In practical terms, the compromise allows full exemption of wages earned for a 40-hour work week at minimum wage, which currently amounts to $530.
During debate on the legislation, a majority of the council members sided against Mendelson’s proposed amendment to lower the bill’s exemptions to 35 times the District’s minimum wage instead of 40. According to The Washington City Paper, lobbyist Rod Woodson shopped the amendment around to council members on behalf of two debt collection companies, Portfolio Recovery Associates and Encore Capital Group.
Council members Jack Evans, Kenyan McDuffie, Anita Bonds and Brandon Todd voted with Mendelson.
Silverman warned the amendment would “help debt collectors and … hurt poor residents.”
In an interview with The DC Line, Silverman said “the [original] logic of the committee was very sound .. .and I felt the beneficiary of the amendment was clearly the debt collectors, specifically Encore.” The companies, she said, stood to “make a little more money from our very hard-working, working-class District residents.”
At a public hearing last June, many of the bill’s supporters framed wage garnishment as a civil rights issue.
April Kuehnhoff and Andrew Pizor, staff attorneys at the National Consumer Law Center, testified on behalf of their low-income clients. “A garnishment order can cause havoc in the personal finances of a family that is already struggling to pay even basic expenses,” Pizor and Kuehnhoff said in their written testimony. “Increasing wage exemption will allow those who need protection to make use of it so they can pay for living expenses, such as rent, food, childcare, transportation, or other necessities of daily living that may take priority over prior debts.”
Not everyone at the June 7 hearing supported the thrust of the legislation.
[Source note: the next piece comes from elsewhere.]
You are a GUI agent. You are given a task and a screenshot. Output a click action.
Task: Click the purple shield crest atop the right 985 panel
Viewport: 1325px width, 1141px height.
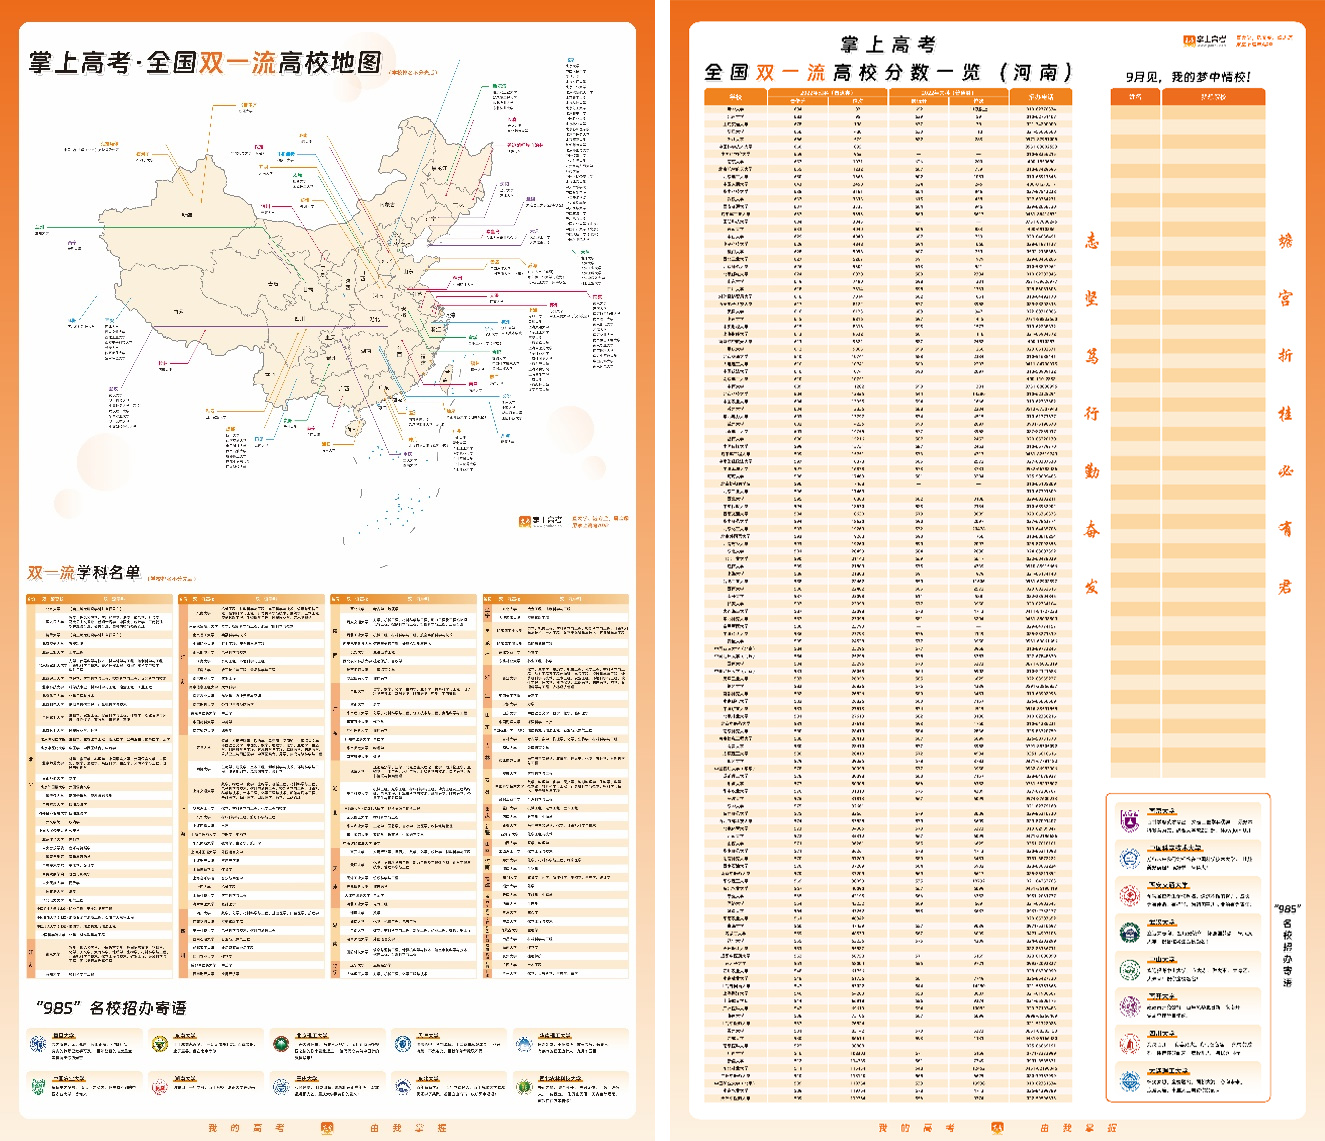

Testifying against the bill was Jacques Cooper, an attorney representing the creditor debt collection law firm Scot & Associates.
Cooper argued that the bill would serve as an easy “bailout” option for debtors who do not need the assistance, and would also negatively impact DC consumers and businesses in the long term.
“Wage garnishment only affects consumers that completely disregard their debts and court notices,” Cooper said in a written summary of his testimony. “Many debtors refuse to communicate with creditors until a wage garnishment is already in place. … The reality is that without the ability to garnish wages, a judgment would essentially become worthless and debtors would have no incentive or urgency to ever resolve their debts.”
That would end up discouraging lending by legitimate creditors, leading some to turn to payday lenders or loan sharks, he said.
“If creditors don’t think they’re going to get repaid on their loans, they’re not going to lend,” Cooper said in the summary. “It’s critical for struggling families and small business owners to have access to credit.”
At the June hearing, the DC Fiscal Policy Institute, the Legal Aid Society of the District of Columbia, and Tzedek DC — a legal services nonprofit that works with low-income residents — all testified separately in support of the bill in addition to issuing a more detailed joint statement to the DC Council with other advocacy groups.
After the bill’s passage last month, Tzedek DC applauded the progress in a statement with the Jewish Community Relations Council.
“[This bill] represents an important step forward towards a justice system that treats low-income community members dealing with debt-related challenges fairly,” Tzedek president Ariel Levinson-Waldman said in the release.